■ TASK STATEMENT: From the first line to the last, reproduce the data exactly.

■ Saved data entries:
▼

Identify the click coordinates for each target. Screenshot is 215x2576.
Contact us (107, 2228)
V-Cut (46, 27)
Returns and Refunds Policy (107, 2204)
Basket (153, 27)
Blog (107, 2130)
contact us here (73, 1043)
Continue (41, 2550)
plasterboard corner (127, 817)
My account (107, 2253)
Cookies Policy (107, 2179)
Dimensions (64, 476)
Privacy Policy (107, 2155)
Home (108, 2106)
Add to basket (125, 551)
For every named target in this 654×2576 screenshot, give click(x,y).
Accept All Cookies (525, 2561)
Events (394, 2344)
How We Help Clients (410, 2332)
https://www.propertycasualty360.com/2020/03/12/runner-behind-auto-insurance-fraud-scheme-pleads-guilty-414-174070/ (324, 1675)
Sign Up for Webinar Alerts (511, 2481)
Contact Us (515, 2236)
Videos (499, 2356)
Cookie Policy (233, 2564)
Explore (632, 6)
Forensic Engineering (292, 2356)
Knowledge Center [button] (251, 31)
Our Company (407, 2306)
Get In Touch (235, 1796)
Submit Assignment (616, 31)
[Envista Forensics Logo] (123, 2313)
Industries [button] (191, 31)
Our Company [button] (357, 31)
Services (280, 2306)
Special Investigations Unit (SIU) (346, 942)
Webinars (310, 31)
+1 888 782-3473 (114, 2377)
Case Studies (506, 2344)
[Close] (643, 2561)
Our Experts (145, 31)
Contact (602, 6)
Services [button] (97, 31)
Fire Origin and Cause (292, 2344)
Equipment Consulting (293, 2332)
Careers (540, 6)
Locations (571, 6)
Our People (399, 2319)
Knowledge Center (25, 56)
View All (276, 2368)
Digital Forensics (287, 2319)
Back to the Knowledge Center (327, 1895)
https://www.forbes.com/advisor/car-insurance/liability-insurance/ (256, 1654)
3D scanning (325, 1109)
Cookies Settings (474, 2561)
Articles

▲

■ TASK RESULT:
Identify the click coordinates for each target. Screenshot is 215x2576.
Contact us (107, 2228)
V-Cut (46, 27)
Returns and Refunds Policy (107, 2204)
Basket (153, 27)
Blog (107, 2130)
contact us here (73, 1043)
Continue (41, 2550)
plasterboard corner (127, 817)
My account (107, 2253)
Cookies Policy (107, 2179)
Dimensions (64, 476)
Privacy Policy (107, 2155)
Home (108, 2106)
Add to basket (125, 551)
For every named target in this 654×2576 screenshot, give click(x,y).
Accept All Cookies (525, 2561)
Events (394, 2344)
How We Help Clients (410, 2332)
https://www.propertycasualty360.com/2020/03/12/runner-behind-auto-insurance-fraud-scheme-pleads-guilty-414-174070/ (324, 1675)
Sign Up for Webinar Alerts (511, 2481)
Contact Us (515, 2236)
Videos (499, 2356)
Cookie Policy (233, 2564)
Explore (632, 6)
Forensic Engineering (292, 2356)
Knowledge Center [button] (251, 31)
Our Company (407, 2306)
Get In Touch (235, 1796)
Submit Assignment (616, 31)
[Envista Forensics Logo] (123, 2313)
Industries [button] (191, 31)
Our Company [button] (357, 31)
Services (280, 2306)
Special Investigations Unit (SIU) (346, 942)
Webinars (310, 31)
+1 888 782-3473 (114, 2377)
Case Studies (506, 2344)
[Close] (643, 2561)
Our Experts (145, 31)
Contact (602, 6)
Services [button] (97, 31)
Fire Origin and Cause (292, 2344)
Equipment Consulting (293, 2332)
Careers (540, 6)
Locations (571, 6)
Our People (399, 2319)
Knowledge Center (25, 56)
View All (276, 2368)
Digital Forensics (287, 2319)
Back to the Knowledge Center (327, 1895)
https://www.forbes.com/advisor/car-insurance/liability-insurance/ (256, 1654)
3D scanning (325, 1109)
Cookies Settings (474, 2561)
Articles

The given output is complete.